• Logo
  • HamaraJournals
13

Views

Combining Random Forest and Neural Networks Algorithms to Diagnose Heart Disease

, and

Abstract

Introduction:

Heart disease is known as one of the most important causes of death in today's society and so far no definitive method has been found to predict it and several factors are effective in contracting this disease. Therefore, the aim of this study was to provide a data mining model for predicting heart disease.

Material and Methods:

This study used standard data from UCI. These data include four Cleveland, Hungarian, Swiss and Long Beach VA databases. These data include 13 independent variables and one dependent variable. The data are missing, and the EM algorithm was used to control this loss, and at the end of the data, a suggestion algorithm was implemented that combined the two random forest algorithms and the artificial neural network.

Results:

In this study, data was divided into two training sets and 10-Fold method was used. To evaluate the algorithms, three indicators of sensitivity, specificity, accuracy were used and the accuracy of the prediction algorithm for four data Cleveland, Hungarian, Switzerland and Long Beach VA reached 87.65%, 94.37%, 93.45% and 85%, respectively. Then, the proposed algorithm was compared with similar articles in this field, and it was found that this algorithm is more accurate than similar methods.

Conclusion:

The results of this study showed that by combining the two algorithms of random forest and artificial neural network, a suitable model for predicting heart attacks can be provided.

INTRODUCTION

The heart is an important part of the human body, and if you have a heart problem, you are more likely to die. The heart acts like a pump and is responsible for pumping blood in the arteries of the human body if there are problems with how a person lives, stress, stress, unhealthy nutrition, inactivity and physical activity, having a history of heart disease. Family and so on can cause heart disease. Diagnosis of heart disease in the early stages is very important and necessary. Early diagnosis of this disease plays an important role in a person's health and life [1]. Heart disease has negative effects on a person's life, making it impossible for them to do their daily activities. Mistakes in diagnosing the disease exacerbate the devastating effects and sometimes lead to death. The use of heart prevention and detection methods can be of great help to physicians in diagnosing this disease [2].

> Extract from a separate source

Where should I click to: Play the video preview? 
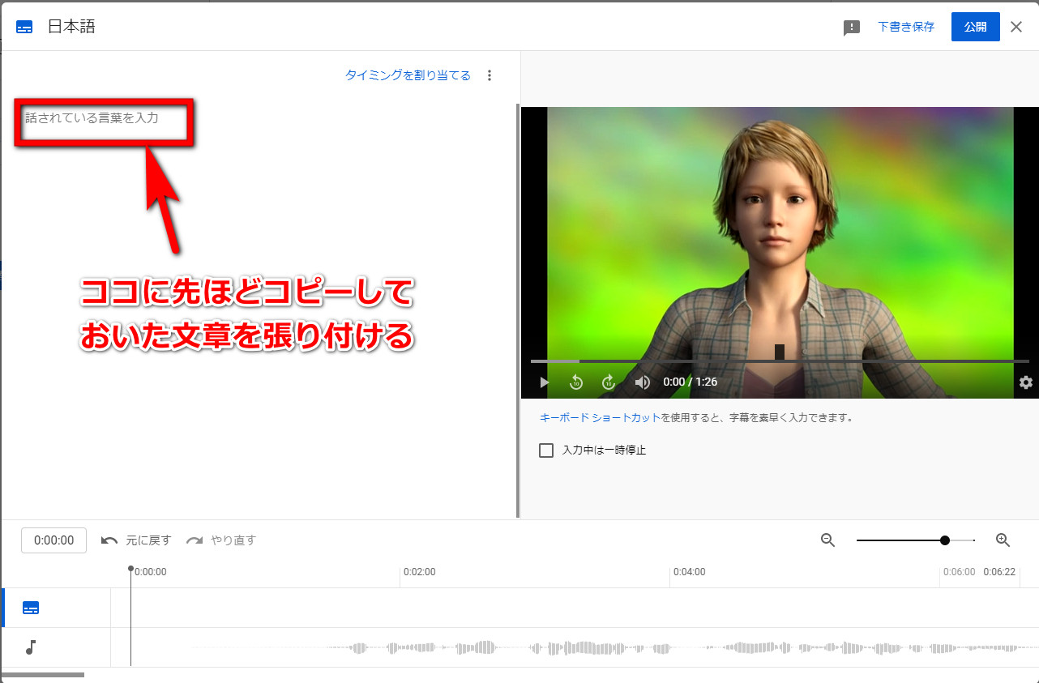click(x=544, y=382)
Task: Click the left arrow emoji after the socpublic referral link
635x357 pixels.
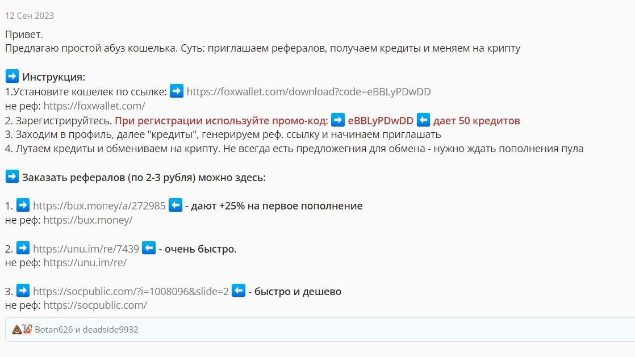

Data mining is very important in medical data. In fact, the purpose of different stages of data mining is to discover knowledge and achieve results that can be used in the real world to improve efficiency. This extracted knowledge can be used as a decision-making system in the real world. Designing assistive devices to help physicians diagnose the type of disease or choose the right type of treatment with the help of research can be a great help in saving lives [3, 4]. The following are some of the articles from the field.

In 2019, in a paper entitled as predictive model for cardiovascular disease forecasting, Perpra presented seven data mining algorithms. Rapid Miner software was used in this study. It reached 91.67 percent accuracy. It was found that the vector machine algorithm has the best output between the seven algorithms [5].

In 2019, Saklin et al. presented a paper in a paper entitled "Dimensions reduction for the diagnosis of heart disease with the help of a supportive vector machine". This article uses standard UCI data. In this study, first, the data were reduced to a dimensional scale, and then, with the help of a support vector machine with a radial base neural network kernel, a classification model was presented. And reached 81.19 percent accuracy for test data [6].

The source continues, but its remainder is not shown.